When I first bookmarked the page with the news video of the NOP police personally looting the WalMart (not making needed supplies accessible – just plain old personally looting), the sponsor links on that page were work safe. Being on dial-up, I did not check to see if the sponsor links changed when a few days later I posted the link on this thread. My apologies for not doing so, for that page is certainly no longer work safe, for I certainly did not want to cause anyone any difficulties at work. :o

That having been said, is that updike on the third pic on the top?

You have had BS shat upon you.

Lousiana follows a civil code system rather than a common law system that is followed in other US states. This has nothing to do with the burden of proof. In both systems of law in the USA a person is usually assumed to be innocent until proven guilty.

Here’s a very simplified way of thinking about the main differences between civil and common law. It really comes down to where you find the law.

Under civil law, politicians can make law via statutes. Judges find the law in those statutes.
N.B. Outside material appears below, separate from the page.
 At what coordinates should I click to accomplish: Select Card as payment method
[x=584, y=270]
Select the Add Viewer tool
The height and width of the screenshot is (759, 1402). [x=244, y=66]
Decisions by other judges, and common practices by people, may affect how judges interpret the law they find in the statutes, but ultimately the law is only found in those statutes.

Under common law, judges can find law in statutes, but they can also find law sitting under trees, in in the back of old cupboards, or in their washtubs.
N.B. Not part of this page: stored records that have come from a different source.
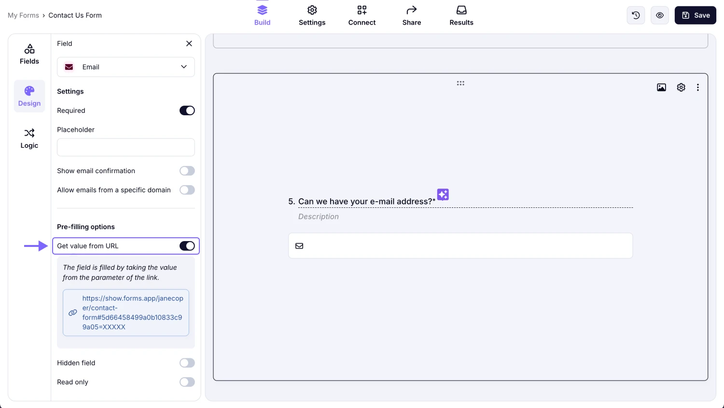Enable the Read only setting
The image size is (724, 408).
tap(187, 382)
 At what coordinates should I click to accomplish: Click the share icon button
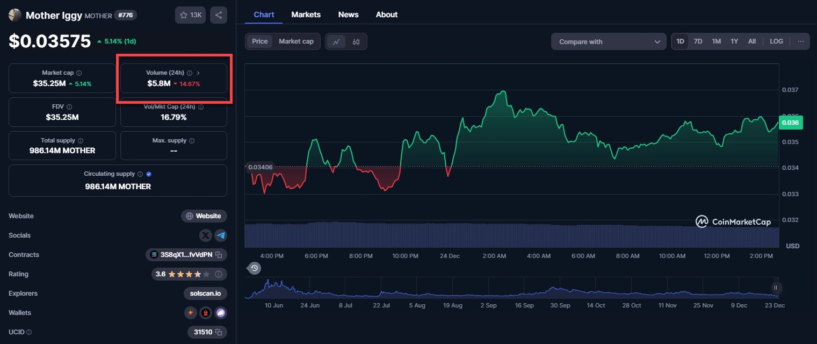(x=218, y=15)
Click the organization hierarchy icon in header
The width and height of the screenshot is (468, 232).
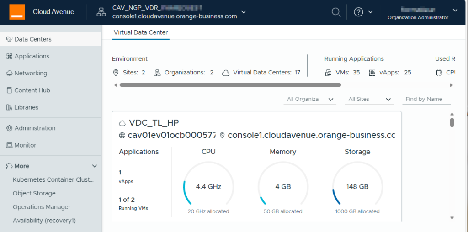(x=101, y=12)
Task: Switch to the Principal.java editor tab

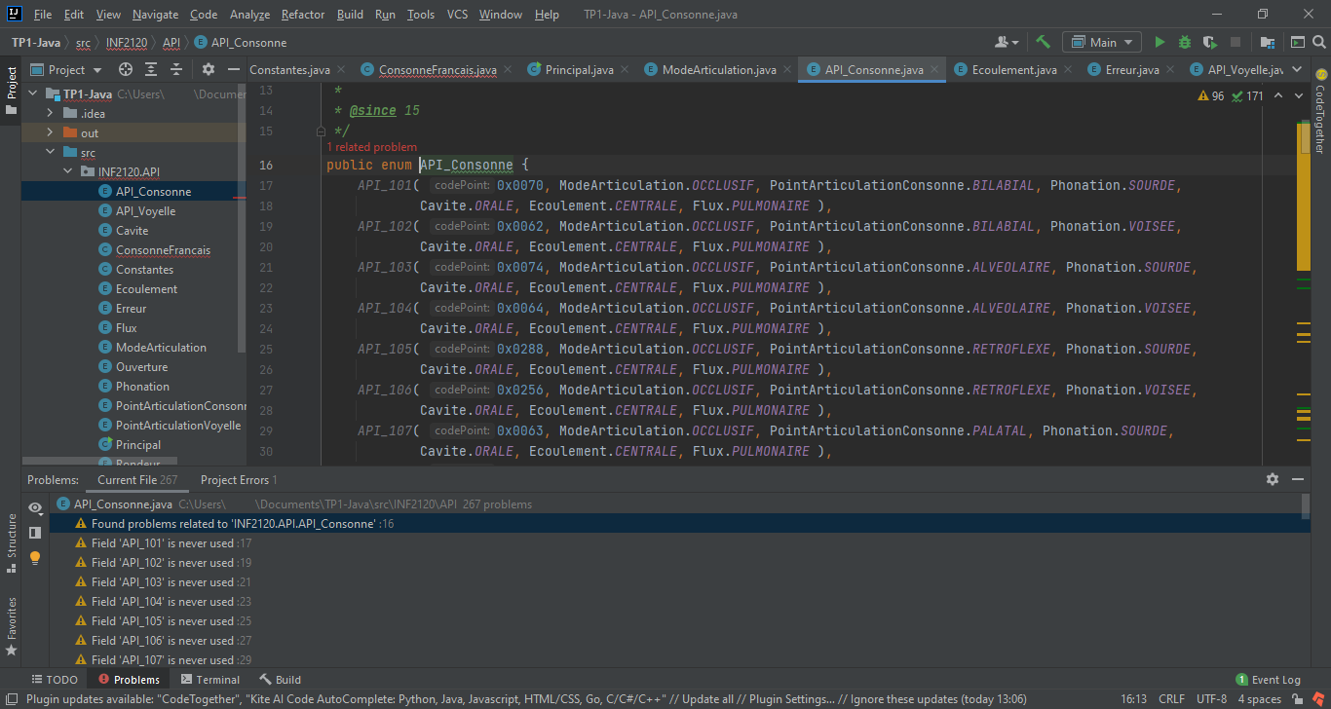Action: pos(579,70)
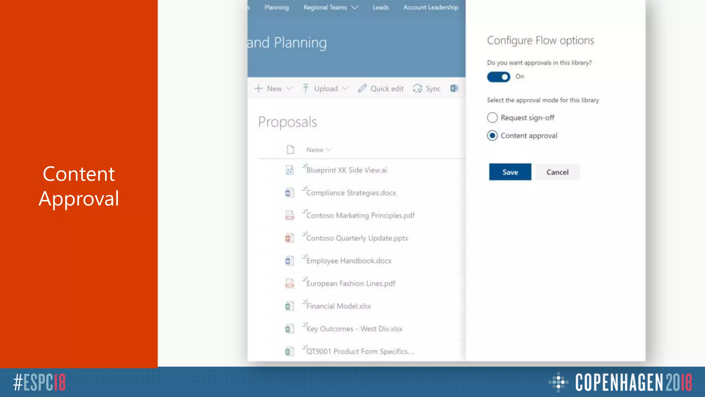Turn off the approvals toggle switch
705x397 pixels.
coord(498,77)
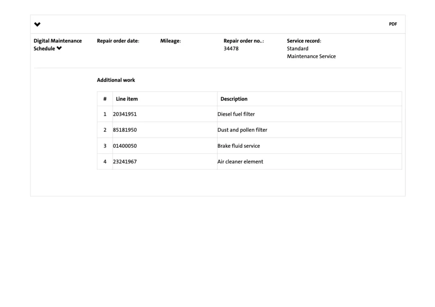Click the Repair order date label
The image size is (435, 307).
[118, 41]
Under common law, a judge might find that there is a law simply by virtue of people always having done something a certain way. (A really good example is to compare the American constitution to the English constitution – the American one is pretty much written down; whereas only parts of the English constitution are written down in a great many different documents that have traditionally come to be considered of constitutional importance, or are not written down anywhere but are simply understood to be of constitutional importance by tradition/convention.)

Also under the common law, when interpreting laws, decisions by judges higher up the ladder are usually supposed to be binding (have the force of law) on lower courts.

As far as judge made law goes, under the common law system, judges that don’t want to be bound by a higher judge’s decision simply distinguish that higher decision by pointing out how the circumstances are sufficiently different to the degree that the higher judge’s decision should not be followed; and in the civil law system, although a higher judge’s decision does not usually have to be strictly followed, a lower judge will seriously consider a higher judge’s decision, particularly with a view to how an appeal court might decide the matter.

Despite the fundamental difference between the two systems of law in theory, there is very little difference between them in in practice. Governments create more and more laws, and often these laws start off by making a clean slate of old common laws. This makes the common law system more and more like the civil system.

Thus there is not a whole heck of a lot of difference between the systems down where the rubber meets the road.

You beat me to it!

I recommend EVERYONE listen to this show. It just aired but I know at least here in south Florida, it is reaired at 6:00 tonight.

Watch it, you doubting Thomases!

Or listen to it, anyway – the video portion isn’t that interesting.

Hehe, I’m such a big-ass dummy sometimes!

Re: the law. I was reading an alternative newspaper in New Orleans in the mid-1990s. It warned visitors that you can be arrested for resisting arrest, even if there was no cause to arrest you in the first place.

That’s probably pretty much true everywhere, Johhny. The presumption is that no punishment will be meted out before a court trial, so resisting an arrest by a duly commissioned law officer is interference with the performance of his duties.

Of course, The Gretna police were not actually attempting to arrest anyone; they were simply wandering in to New Orleans to harrass victims so that no victim would enter Gretna.